Webster

The Constitution was made to guard the people against the dangers of good intentions." --American Statesman Daniel Webster (1782-1852)


Monday, March 24, 2014

Monday Music "The Gambler" with Kenny Rogers

I have several songs with Kenny Rogers on my phone, I have "Ruby, don't take your love to town, " Tell it all brother" and several others along with this song. "The Gambler"   It is kinda a short song, but it tells a story and there are nuggets of wisdom in this story basically "know when to hold them and know when to fold them".  To me means "don't lose your head, and don't get caught up in the emotions of the moment, and if you have to fold them and take a small loss, that is better than trying to force your luck and lose big."
     Here some details of the song and the video.

"The Gambler" is a song written by Don Schlitz and recorded by American country music artist Kenny Rogers. It was released in November 1978 as the title track from his album The Gambler which won him the Grammy award for best male country vocal performance in 1980. Bobby Bare had recorded the song earlier that same year in his album BARE CBS KC35314 (1978). The song was written by Schlitz who had recorded it previously, and had charted at #65 on the country charts with it. It was one of five consecutive songs by Rogers to hit #1 on the Billboard country music charts. On the pop chart, the song made #16 in early 1979. It's become one of Rogers's most enduring hits and a signature song. As of November 13, 2013, the digital sales of the single currently stands at 798,000 copies. The song was also recorded by Johnny Cash for his 1978 album Gone Girl.

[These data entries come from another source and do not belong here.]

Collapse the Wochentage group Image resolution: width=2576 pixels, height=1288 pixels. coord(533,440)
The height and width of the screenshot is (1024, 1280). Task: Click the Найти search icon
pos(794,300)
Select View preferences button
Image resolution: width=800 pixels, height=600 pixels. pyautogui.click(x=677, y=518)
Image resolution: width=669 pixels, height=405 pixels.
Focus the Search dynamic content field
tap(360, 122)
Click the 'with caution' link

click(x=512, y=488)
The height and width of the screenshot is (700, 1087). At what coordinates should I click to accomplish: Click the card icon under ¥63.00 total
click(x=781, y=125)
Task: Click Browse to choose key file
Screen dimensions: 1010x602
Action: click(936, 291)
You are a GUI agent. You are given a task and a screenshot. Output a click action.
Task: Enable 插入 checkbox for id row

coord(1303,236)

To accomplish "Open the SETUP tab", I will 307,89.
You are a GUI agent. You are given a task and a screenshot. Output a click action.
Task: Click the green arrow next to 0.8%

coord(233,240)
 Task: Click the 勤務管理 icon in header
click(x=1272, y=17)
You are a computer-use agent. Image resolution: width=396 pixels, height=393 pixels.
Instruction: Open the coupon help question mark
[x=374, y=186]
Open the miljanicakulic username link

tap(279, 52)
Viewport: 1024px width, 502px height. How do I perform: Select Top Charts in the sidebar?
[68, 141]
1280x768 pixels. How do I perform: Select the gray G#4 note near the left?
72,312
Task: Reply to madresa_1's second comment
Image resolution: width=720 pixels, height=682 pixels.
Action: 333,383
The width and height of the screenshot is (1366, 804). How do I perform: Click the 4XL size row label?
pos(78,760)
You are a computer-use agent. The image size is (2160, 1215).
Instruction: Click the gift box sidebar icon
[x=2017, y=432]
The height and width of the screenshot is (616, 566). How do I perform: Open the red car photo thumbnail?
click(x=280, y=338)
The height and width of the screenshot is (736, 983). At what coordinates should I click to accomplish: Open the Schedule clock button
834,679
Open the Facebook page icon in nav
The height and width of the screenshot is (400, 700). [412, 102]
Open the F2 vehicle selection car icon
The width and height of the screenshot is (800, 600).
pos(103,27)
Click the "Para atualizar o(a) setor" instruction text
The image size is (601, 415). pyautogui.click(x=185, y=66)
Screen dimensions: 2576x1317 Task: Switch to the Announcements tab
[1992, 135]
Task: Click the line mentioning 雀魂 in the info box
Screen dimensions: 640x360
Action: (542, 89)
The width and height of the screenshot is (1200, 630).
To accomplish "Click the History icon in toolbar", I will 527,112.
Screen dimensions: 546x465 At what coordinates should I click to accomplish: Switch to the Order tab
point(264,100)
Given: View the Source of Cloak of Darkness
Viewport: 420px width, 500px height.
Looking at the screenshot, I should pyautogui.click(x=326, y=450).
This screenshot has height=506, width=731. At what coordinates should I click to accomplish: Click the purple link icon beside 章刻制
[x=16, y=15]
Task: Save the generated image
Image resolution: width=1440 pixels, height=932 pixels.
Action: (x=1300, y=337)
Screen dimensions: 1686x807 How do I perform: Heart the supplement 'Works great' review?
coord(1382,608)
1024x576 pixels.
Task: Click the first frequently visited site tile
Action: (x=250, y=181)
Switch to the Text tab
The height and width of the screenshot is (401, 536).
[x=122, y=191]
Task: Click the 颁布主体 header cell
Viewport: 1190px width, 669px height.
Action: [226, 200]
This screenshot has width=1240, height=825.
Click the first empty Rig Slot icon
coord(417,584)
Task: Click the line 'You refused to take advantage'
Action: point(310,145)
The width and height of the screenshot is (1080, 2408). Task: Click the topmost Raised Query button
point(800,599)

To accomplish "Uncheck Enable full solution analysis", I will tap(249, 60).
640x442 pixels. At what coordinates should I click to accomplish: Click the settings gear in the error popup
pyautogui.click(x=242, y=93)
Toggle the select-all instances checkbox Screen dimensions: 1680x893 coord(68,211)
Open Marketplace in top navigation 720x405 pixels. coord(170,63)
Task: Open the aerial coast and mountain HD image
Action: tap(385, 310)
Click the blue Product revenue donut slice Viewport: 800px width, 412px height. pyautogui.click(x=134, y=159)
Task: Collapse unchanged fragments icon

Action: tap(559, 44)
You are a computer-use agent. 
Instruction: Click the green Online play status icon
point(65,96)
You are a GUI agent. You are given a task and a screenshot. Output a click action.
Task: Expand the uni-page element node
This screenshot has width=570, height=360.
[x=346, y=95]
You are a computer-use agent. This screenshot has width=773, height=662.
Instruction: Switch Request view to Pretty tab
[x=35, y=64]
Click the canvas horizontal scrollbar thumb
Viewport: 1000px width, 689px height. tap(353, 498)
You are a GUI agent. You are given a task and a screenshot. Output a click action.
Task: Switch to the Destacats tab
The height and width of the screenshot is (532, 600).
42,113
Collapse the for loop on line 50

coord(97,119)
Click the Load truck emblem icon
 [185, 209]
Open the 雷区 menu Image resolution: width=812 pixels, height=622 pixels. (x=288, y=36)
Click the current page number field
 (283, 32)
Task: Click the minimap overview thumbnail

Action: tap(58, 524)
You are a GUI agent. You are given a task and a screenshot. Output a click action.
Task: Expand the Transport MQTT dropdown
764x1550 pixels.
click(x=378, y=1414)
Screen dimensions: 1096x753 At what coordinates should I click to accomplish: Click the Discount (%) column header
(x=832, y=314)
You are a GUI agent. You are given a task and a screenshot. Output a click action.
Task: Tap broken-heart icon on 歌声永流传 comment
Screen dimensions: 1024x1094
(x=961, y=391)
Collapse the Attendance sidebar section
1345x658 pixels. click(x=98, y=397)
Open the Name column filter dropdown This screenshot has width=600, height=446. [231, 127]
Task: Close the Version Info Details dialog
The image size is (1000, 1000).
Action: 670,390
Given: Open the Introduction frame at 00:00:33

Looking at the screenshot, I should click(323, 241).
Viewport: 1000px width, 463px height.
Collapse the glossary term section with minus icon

The song itself tells the story of a late-night meeting on a train "bound for nowhere" between the narrator and an unnamed man who is the gambler. The gambler tells the narrator that he can tell he is down on his luck ("out of aces") by the look in his eyes and offers him advice in exchange for his last swallow of whisky. After the gambler takes the drink (and a cigarette), he gives the following advice:
You got to know when to hold 'em, know when to fold 'em,
Know when to walk away, know when to run.
You never count your money when you're sittin' at the table,
There'll be time enough for countin' when the dealin's done.
The gambler then mentions that the "secret to survivin' is knowing what to throw away, and knowing what to keep" and that "the best you can hope for is to die in your sleep". At this point, the gambler puts out the cigarette and goes to sleep.
At the end of the song we are told that "somewhere in the darkness, the gambler, he broke even", and that the narrator finds "an ace that I could keep", in his final words. Rogers' rendition in an appearance on TV's The Muppet Show indicates the gambler actually dies in his sleep when he "broke even".

2 comments:

  1. That one also got a LOT of play with the aviators in the military... And I'd never seen the Muppets version. That was good!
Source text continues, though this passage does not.